■ UJI PEMAHAMAN
1 > Tuliskan persis bagian berita tentang beban pengusaha hotel di DIY antara "Pemerintah Daerah (Pemda)" dan "Kegiatan Manusia (PSTKM).", termasuk kedua batas itu.
2 > Teruskan berita tentang beban pengusaha hotel di DIY selama pandemi, mulai tepat setelah kalimat terakhirnya.
--- TEKS LATIHAN ---
Site icon JOGLOSEMAR NEWS

Pemprov DIY Belum Punya Skema untuk Ringankan Beban 50 Pengusaha Hotel yang Terpuruk Akibat Pandemi

Sekda DIY Kadarmanta Baskara Aji / tribunnews

YOGYAKARTA, JOGLOSEMARNEWS.COM – Jangankan kalangan DPR, Pemerintah Provinsi DIY pun mengaku belum memiliki skema relaksasi untuk meringankan beban pengusaha perhotelan yang terpuruk lantaran terdampak pandemi Covid-19.

Sebagaimana catatan Perhimpunan Hotel dan Restoran Indonesia (PHRI) DIY, hinga saat ini sudah ada 50 hotel dan restoran yang gulung tikar dan asetnya telah terjual di penghujung 2021.

Pemerintah Daerah (Pemda) DI Yogyakarta belum bisa menyediakan skema relaksasi untuk meringankan beban hotel, restoran, maupun pelaku wisata yang terdampak kebijakan Pengetatan Secara Terbatas Kegiatan Manusia (PSTKM).

Sekda DIY Kadarmanta Baskara Aji menjelaskan, walaupun belum bisa mengupayakan adanya bantuan, sebenarnya kabupaten atau kota sempat memberikan skema keringanan di awal masa pandemi.

Misalnya penundaan ataupun keringanan pembayaran retribusi pajak hotel maupun biaya operasional lain.

Kemudian juga terdapat relaksasi perkreditan yang diinisiasi oleh Otoritas Jasa Keuangan (OJK).

“Kalau berkaitan bidang pajak restribusi di kabupaten kota. Setahu saya selama COVID-19 beberapa kali memberikan relaksasi retribusi pajak baik dalam bentuk keringanan maupun penundaan. Di DIY sendiri pajak kendaraan juga kita lakukan hal yang sama,” terang Aji saat ditemui di kantornya Selasa (2/2/2021).
--- INFORMASI SUMBER ---
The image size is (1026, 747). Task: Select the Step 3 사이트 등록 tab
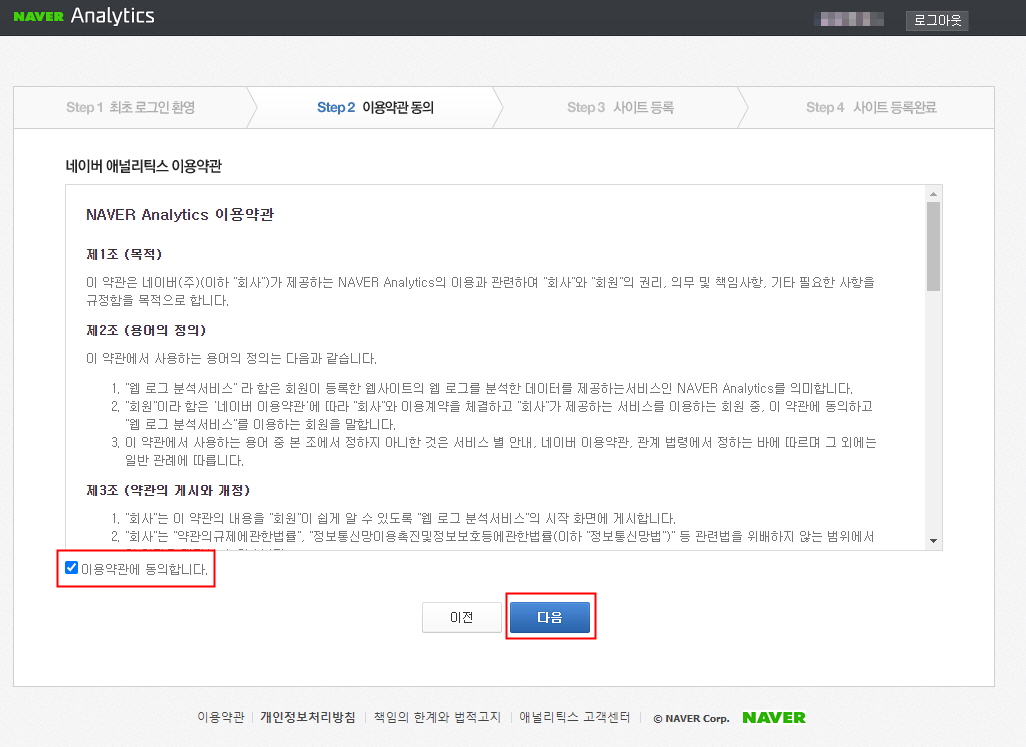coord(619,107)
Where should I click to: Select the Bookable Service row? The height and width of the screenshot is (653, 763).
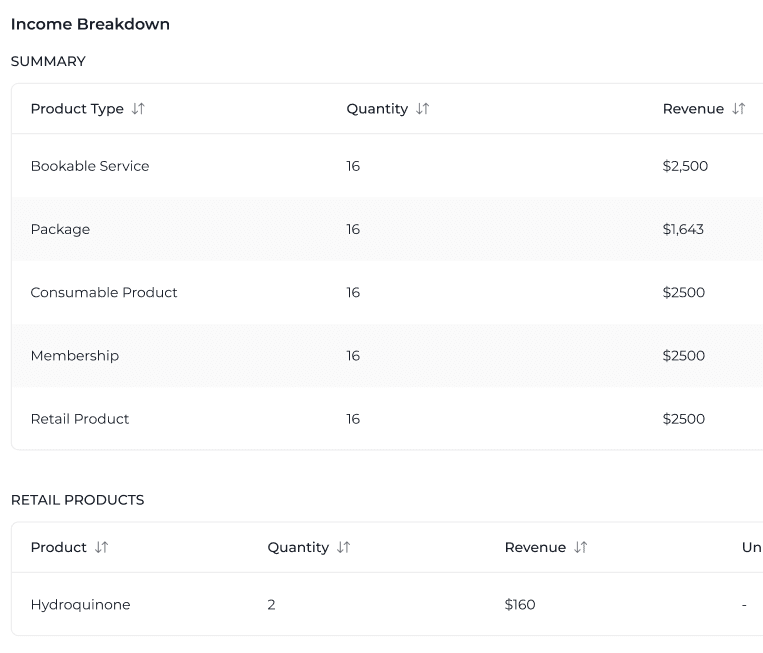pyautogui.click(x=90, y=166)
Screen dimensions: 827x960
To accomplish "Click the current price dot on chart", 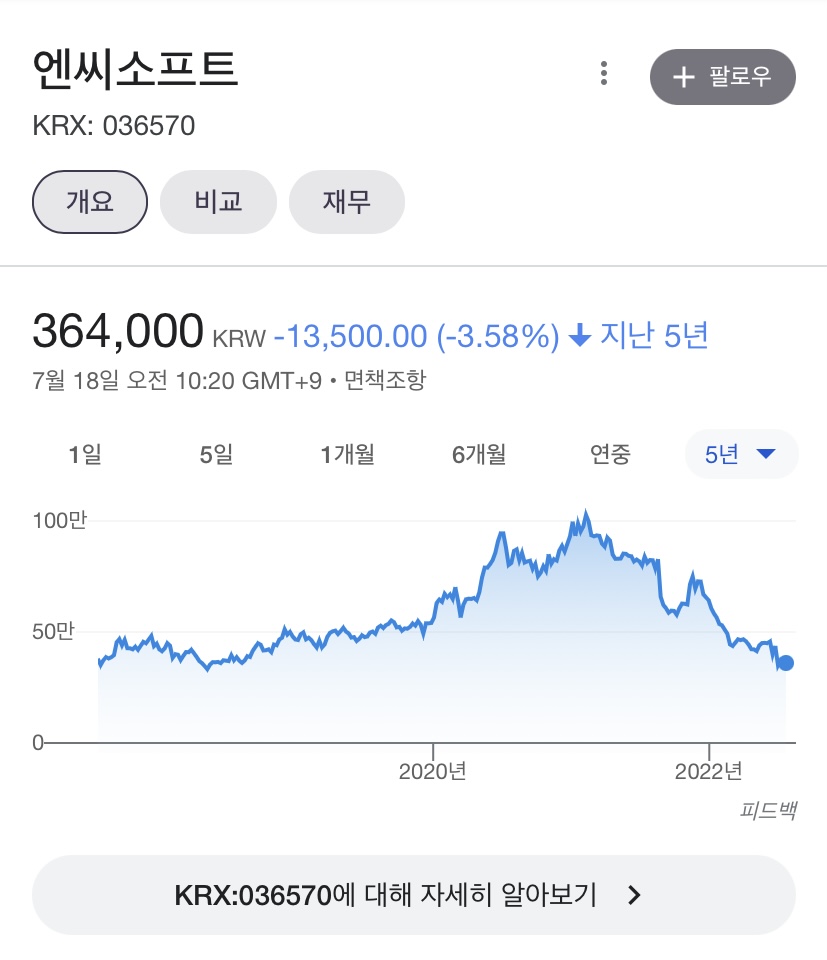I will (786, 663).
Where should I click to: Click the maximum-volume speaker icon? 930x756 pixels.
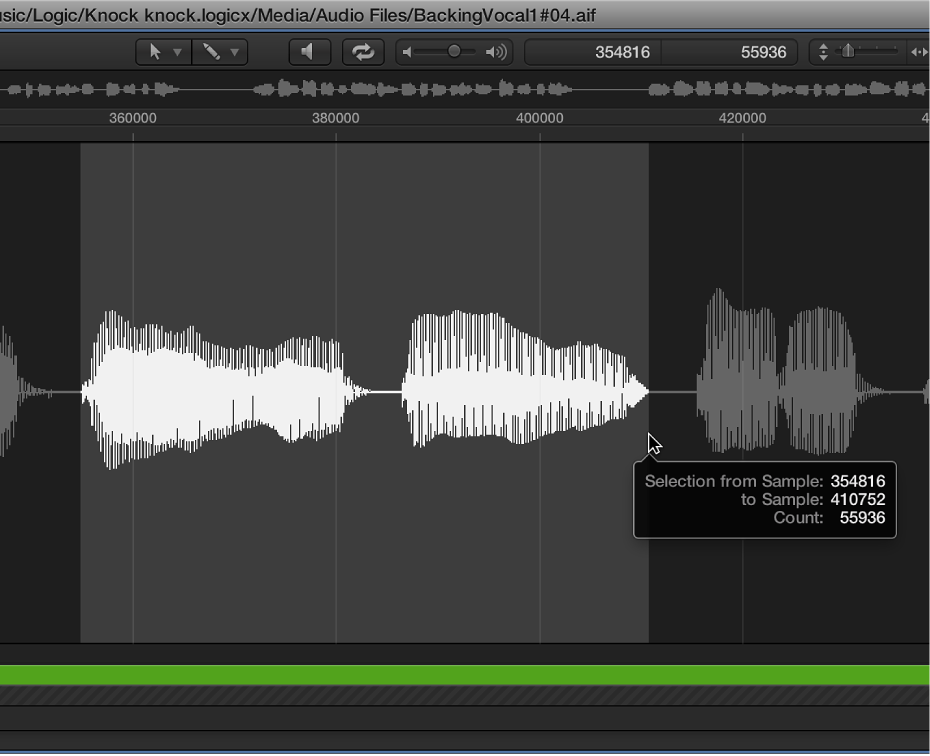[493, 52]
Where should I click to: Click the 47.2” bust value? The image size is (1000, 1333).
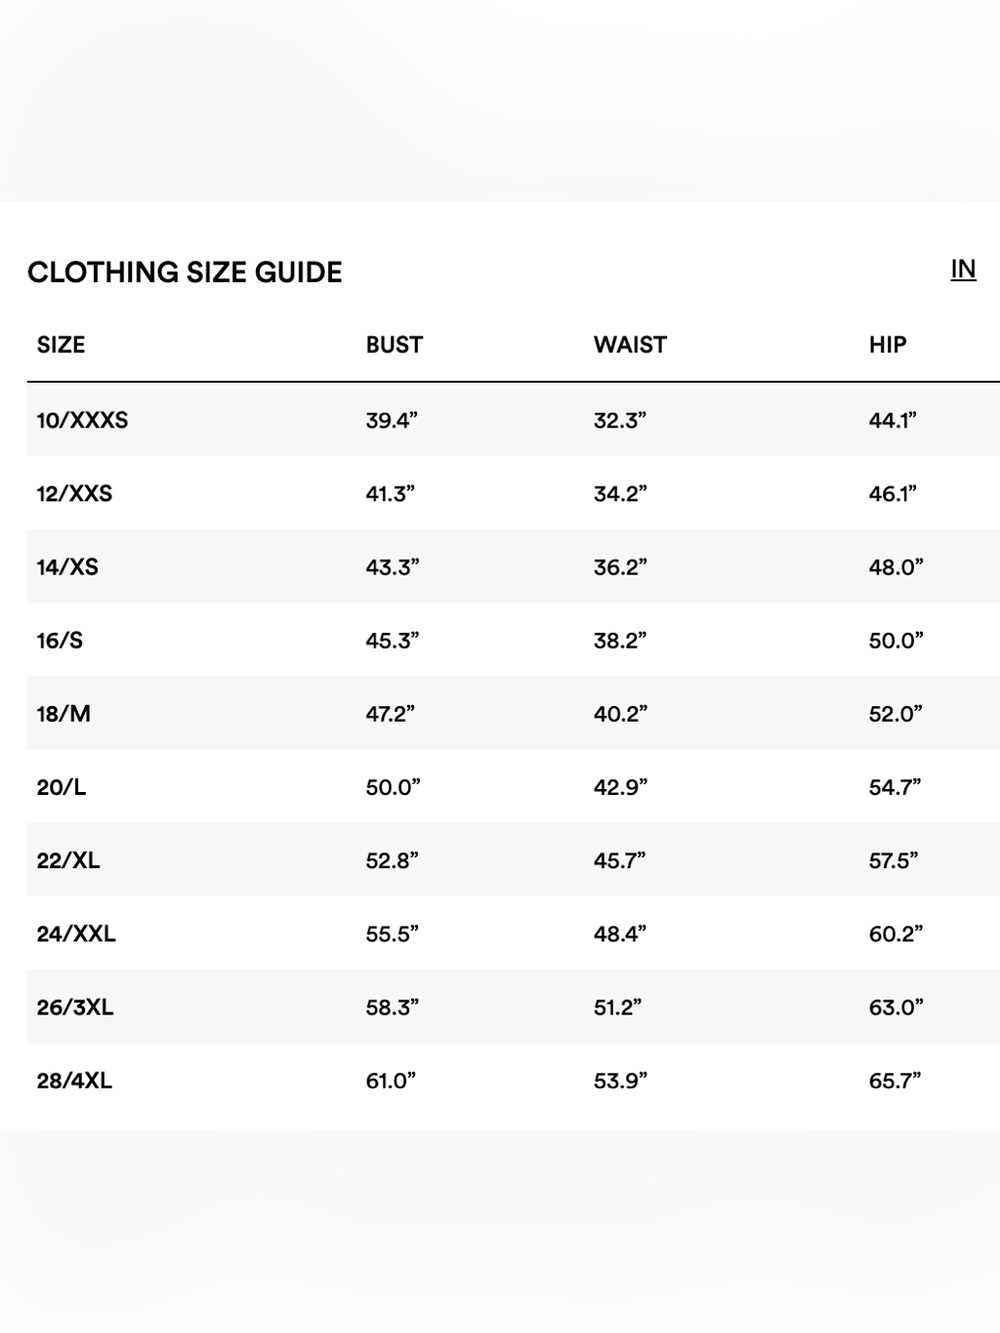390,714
---
■ HASIL YANG DIHARAPKAN
1 >
Pemerintah Daerah (Pemda) DI Yogyakarta belum bisa menyediakan skema relaksasi untuk meringankan beban hotel, restoran, maupun pelaku wisata yang terdampak kebijakan Pengetatan Secara Terbatas Kegiatan Manusia (PSTKM).

2 >
Aji menjelaskan, pemberlakuan PSTKM merupakan keputusan pait yang harus ditempuh.

Mengingat kebijakan ini memberikan dampak terhadap perekonomian masyarakat.

Namun pemerintah tak memiliki pilihan karena penularan COVID-19 telah terlanjur meluas di kalangan masyarakat.

Sehingga pembatasan diperlukan untuk mengendalikan pandemi.

Untuk itu, Aji meminta kepada masyarakat agar dapat menjalankan segala aturan PSTKM secara disiplin agar penularan COVID-19 dapat segera ditekan dan kebijakan itu tak kembali diperpanjang.

“Saya mohon mari kita bersabar dulu sampai dengan PSTKM sampai berakhir 8 Februari ini sebetulnya keputusan pahit juga namun kita berharap kalau bisa melaksaknakna PSTKM dengan baik maka kemudian penularan COVID-19 bisa kita kurangi baru bisa kita lakukan aktivitas ekonomi dengan aman dan baik,” urainya.

Aji memahami bahwa sektor pariwisata sangat terdampak setelah adanya kebijakan PSTKM.

Sebab DIY juga mengandalkan kunjungan wisatawan dari wilayah Jawa maupun Bali.

Selain itu pariwisata juga menjadi tumpuan ekonomi sebagian masyarakat Yogyakarta.

“Di Yogyakarta mengandalkan pariwisata. Kalau pariwisata terdampak mulai dari biro travel, destinasi wisata, hotel, toko souvenir, dan kuliner jadi terdampak,” paparnya.

“Lalu kalau kemudian hotel kuliner dll terdampak ya akhirnya ekonomi DIY menjadi terpuruk. Jadi persoalannya adalah keputusan PSTKM sesuatu yang tidak bisa dihindari karena perkembangan COVID-19 juga sulit dikendalikan tanpa pembatasan,” sambungnya.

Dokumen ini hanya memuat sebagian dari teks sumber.